_Exercise materials_
━━━

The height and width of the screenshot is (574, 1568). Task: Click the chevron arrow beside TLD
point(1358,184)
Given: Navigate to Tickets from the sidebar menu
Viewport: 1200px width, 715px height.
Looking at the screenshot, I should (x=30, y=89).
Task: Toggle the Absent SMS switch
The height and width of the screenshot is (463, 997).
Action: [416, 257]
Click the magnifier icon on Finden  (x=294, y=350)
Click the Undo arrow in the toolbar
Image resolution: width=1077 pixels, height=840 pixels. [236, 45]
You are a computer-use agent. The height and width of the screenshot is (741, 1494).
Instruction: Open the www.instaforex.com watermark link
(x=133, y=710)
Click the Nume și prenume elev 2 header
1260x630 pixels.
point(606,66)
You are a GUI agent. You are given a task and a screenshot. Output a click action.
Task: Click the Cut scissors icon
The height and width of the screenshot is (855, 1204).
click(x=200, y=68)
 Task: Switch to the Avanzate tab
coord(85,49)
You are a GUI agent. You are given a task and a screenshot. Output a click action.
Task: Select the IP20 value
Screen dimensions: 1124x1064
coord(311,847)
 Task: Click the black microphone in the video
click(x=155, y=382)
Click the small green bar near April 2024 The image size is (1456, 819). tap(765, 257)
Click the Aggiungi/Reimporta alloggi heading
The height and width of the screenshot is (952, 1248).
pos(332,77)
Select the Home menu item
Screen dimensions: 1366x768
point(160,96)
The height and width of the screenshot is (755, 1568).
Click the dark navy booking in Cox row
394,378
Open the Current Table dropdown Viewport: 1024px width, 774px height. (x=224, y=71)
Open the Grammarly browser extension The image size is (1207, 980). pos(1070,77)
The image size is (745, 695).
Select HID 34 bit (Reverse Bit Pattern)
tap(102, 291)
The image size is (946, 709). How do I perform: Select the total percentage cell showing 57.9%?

━━━

_Task item_
What you return should match, exactly, the stretch of the listing above that runs from the line with "The height and width of the screenshot is (855, 1204)." to its last line.

_Answer to this task_
The height and width of the screenshot is (855, 1204).
click(x=200, y=68)
 Task: Switch to the Avanzate tab
coord(85,49)
You are a GUI agent. You are given a task and a screenshot. Output a click action.
Task: Select the IP20 value
Screen dimensions: 1124x1064
coord(311,847)
 Task: Click the black microphone in the video
click(x=155, y=382)
Click the small green bar near April 2024 The image size is (1456, 819). tap(765, 257)
Click the Aggiungi/Reimporta alloggi heading
The height and width of the screenshot is (952, 1248).
pos(332,77)
Select the Home menu item
Screen dimensions: 1366x768
point(160,96)
The height and width of the screenshot is (755, 1568).
Click the dark navy booking in Cox row
394,378
Open the Current Table dropdown Viewport: 1024px width, 774px height. (x=224, y=71)
Open the Grammarly browser extension The image size is (1207, 980). pos(1070,77)
The image size is (745, 695).
Select HID 34 bit (Reverse Bit Pattern)
tap(102, 291)
The image size is (946, 709). How do I perform: Select the total percentage cell showing 57.9%?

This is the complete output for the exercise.